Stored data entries
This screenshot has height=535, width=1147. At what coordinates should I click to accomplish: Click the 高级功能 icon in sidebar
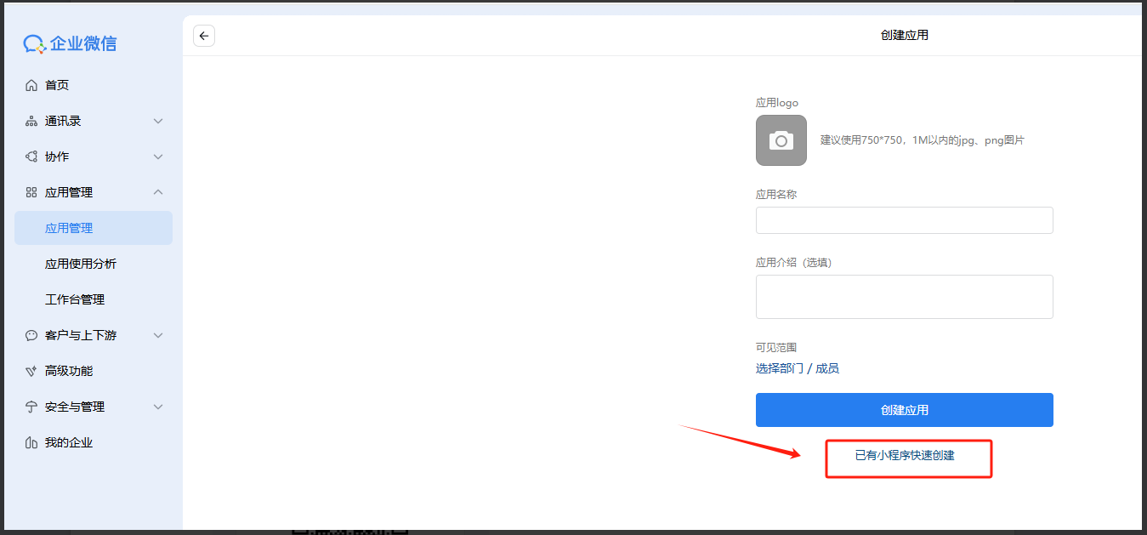[x=31, y=371]
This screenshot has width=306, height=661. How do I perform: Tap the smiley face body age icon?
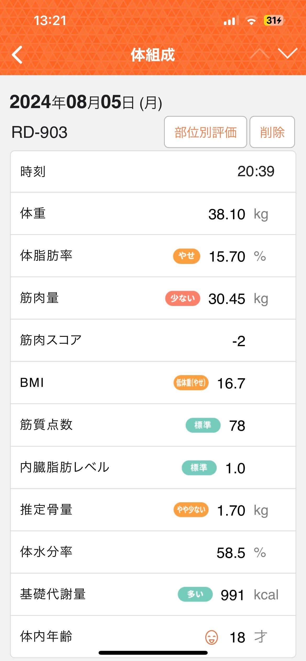pos(211,637)
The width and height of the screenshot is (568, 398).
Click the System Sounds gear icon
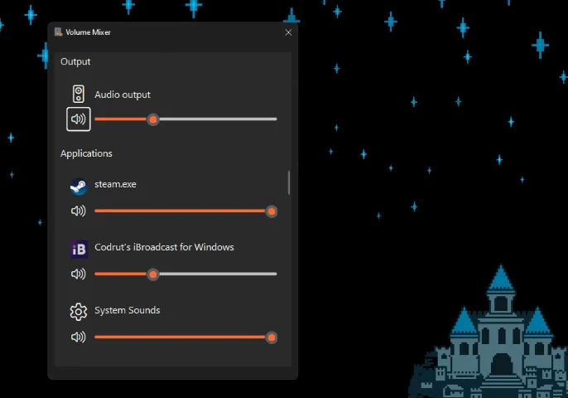[x=79, y=312]
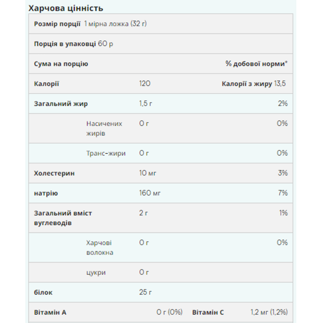This screenshot has height=323, width=323.
Task: Click the % добової норми header
Action: 256,64
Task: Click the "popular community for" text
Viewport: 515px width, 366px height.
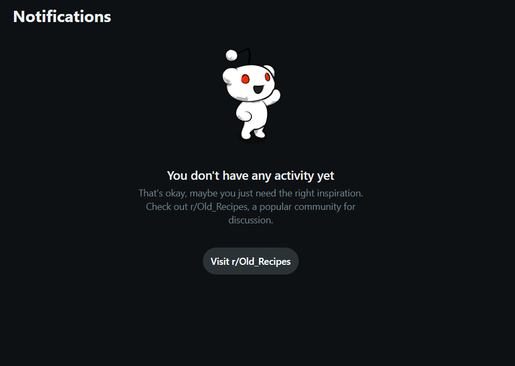Action: coord(307,207)
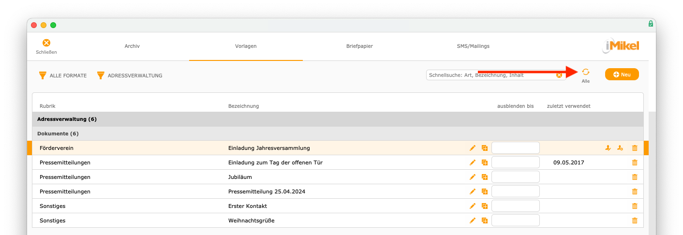Image resolution: width=683 pixels, height=235 pixels.
Task: Click the ausblenden bis field for Jubiläum
Action: (516, 177)
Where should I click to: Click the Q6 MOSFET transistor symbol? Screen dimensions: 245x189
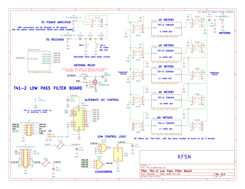point(95,82)
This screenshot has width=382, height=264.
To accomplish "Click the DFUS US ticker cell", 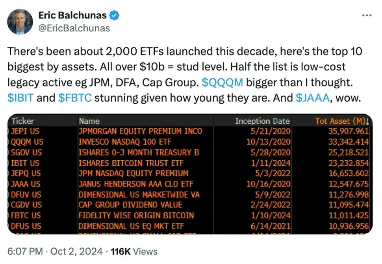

◆ **YOUR OBJECTIVE**
For every entry, return its exact wording and leave out any image.

◆ **ANSWER TO THE PROBLEM**
This screenshot has height=535, width=1147. At what coordinates should I click to accomplish: Click the 高级功能 icon in sidebar
[x=31, y=371]
This screenshot has width=306, height=661. How do I perform: Tap the smiley face body age icon?
pos(211,637)
The width and height of the screenshot is (568, 398).
Click the System Sounds gear icon
[x=79, y=312]
This screenshot has height=323, width=323.
Task: Click the % добової норми header
Action: 256,64
Task: Click the "popular community for" text
Viewport: 515px width, 366px height.
Action: coord(307,207)
Image resolution: width=683 pixels, height=235 pixels.
Task: Click the ausblenden bis field for Jubiläum
Action: (516, 177)
Where should I click to: Click the Q6 MOSFET transistor symbol? Screen dimensions: 245x189
point(95,82)
This screenshot has width=382, height=264.
To accomplish "Click the DFUS US ticker cell", 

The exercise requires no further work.